I can tell you how this building of ours has changed and how families and friends have come and gone. The first girl I kissed – Amy – lived at Number 17. The first boy I had a fist-fight with – Leroy – lived at Number 12. The first guy I fucked – Farid – lived at Number 27. My best friends through adolescence – Anwar and Jerome – lived at Numbers 11 and 9 respectively. There was the old lady at Number 2, the local spy, whom we all hated because she’d watch us from behind her net curtains and report us to our parents. And there was her cat that Jerome and I poisoned with kerosene because the older boys had dared us. (We were thirteen and being in a gang bored us after two weeks.) I could go on, but what I mean to say is that this place has been my home for a very many number of years and, in all that time, it has been the only constant thing in my life.
You see, you never know the worth of a place until you have to leave it behind. You never know how much you love the four walls of your bedroom, its nooks and crannies, until you’re packing what you own into big brown boxes, deciding what’s worth keeping and what needs to be thrown away. You never miss your neighbours until you have to cross to the other side of town and make new ones all over again.

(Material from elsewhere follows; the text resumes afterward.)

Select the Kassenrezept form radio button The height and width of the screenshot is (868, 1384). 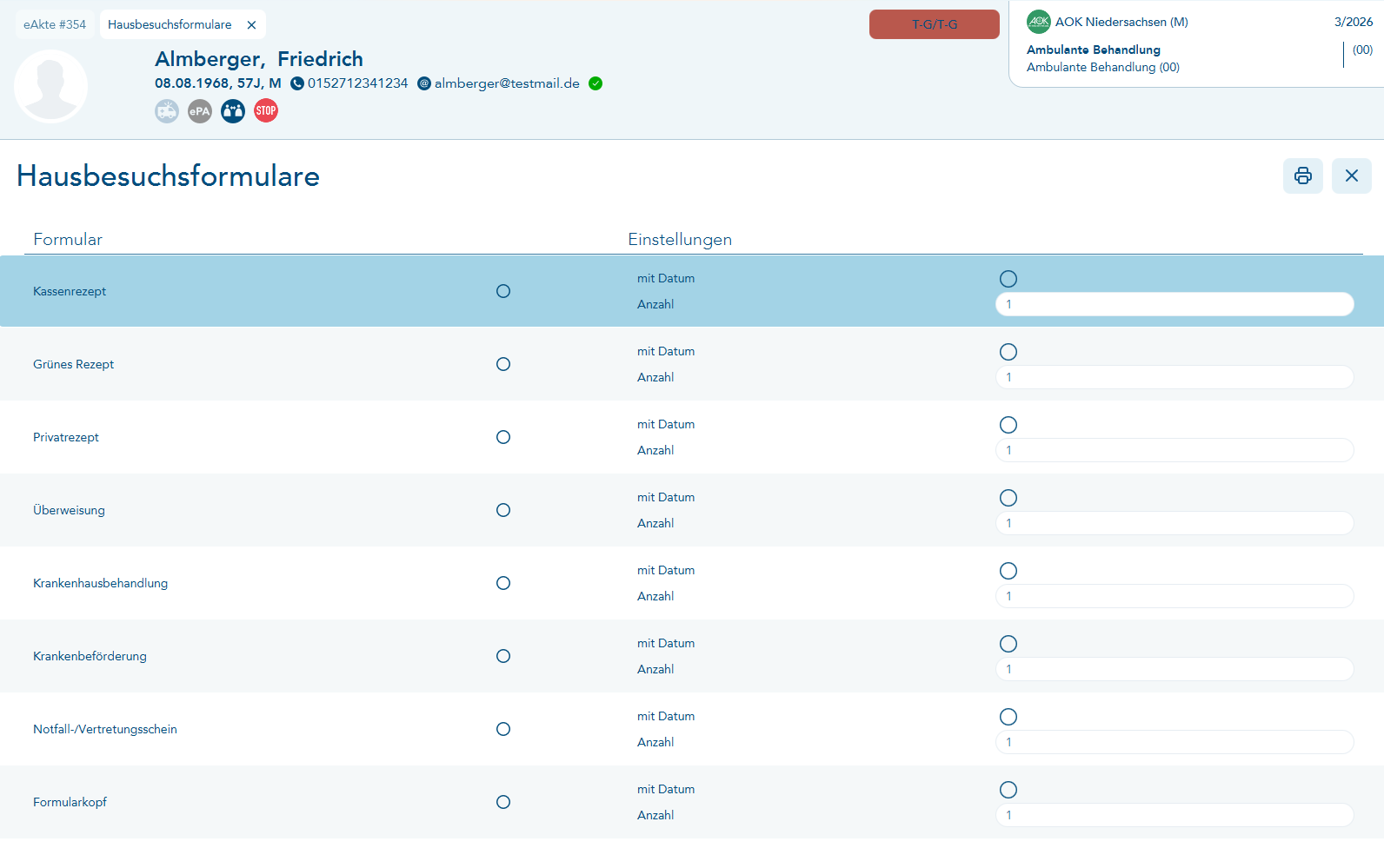tap(503, 291)
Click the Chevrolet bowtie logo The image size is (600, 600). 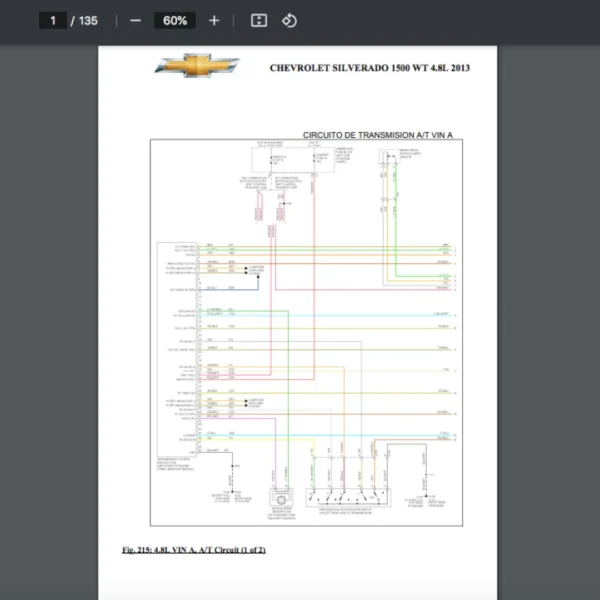(196, 65)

To the outsider, Mile End is nothing special. It has only a few claims to fame. On 14th June 1381, the young King Richard II rode to Mile End and signed a charter to end the Peasants’ Revolt. (Later, he had most of the rebels and their leaders executed.) On 13th June 1944, the area was hit by the first V-1 flying bomb to strike London. The blast killed eight civilians, injured thirty and made over 200 homeless. Mile End was mentioned by Pulp in the song of the same name and features on the Trainspotting soundtrack. (It’s about a group of squatters who take up residence in an abandoned fifteenth-floor flat of a derelict tower block.) And it got a mention in The Streets’ song, Has It Come To This?: ‘my underground train runs from Mile End to Ealing…’
But to me, it’s my homeland. I could take you on a tour of all its landmarks and milestones. The derelict flat my friends and I used to use as a den: we’d go there to drink cider, smoke joints and (sometimes) fuck girls. The bus stop where Jerome and I were once stopped and searched by the police because a stupid white girl had been mugged there by two teenagers who matched our description. ‘One of them was black,’ the policeman said, looking at Jerome. Then, he turned to me and said: ‘And the other was Asian.’ The tree in the park by the canal under which a girl called Mandy let Anwar and me touch her breasts. It was under the same tree, years later, that a guy called Daniel gave me a blow-job. The cemetery in which my friends dared me to spend a night. I only made it to about 10pm but they were kind enough not to go on about it.
So, whenever someone asks me ‘Where are you from?’, it will never be Britain or even London, but always Mile End.
At the same time, W10 beckons and the ‘readiness is all’. The passed couple of weeks have been a time for re-assessment, re-evaluation and re-direction. By that, I don’t mean an existential crisis so much as a utilitarian one: I need to gauge my effectiveness as a human being. But how? Finding significance in the ‘mundane’ – thinking long term: career, property, and so forth – has always been a challenge for me. The readiness is all and I think I’m ready for a major change. For, since no man has aught of what he leaves, what is’t to leave betimes? And, as Bill Monahan once said: ‘Out of everything you can do or think you can do, pick one thing and be it.’
2 comments:
you took the words out of my mouth on how i feel about abu dhabi!
I hope your not comparing the cultural and ethnic mix that is east london to the UAE!
Hope you let us all know what the new place is like!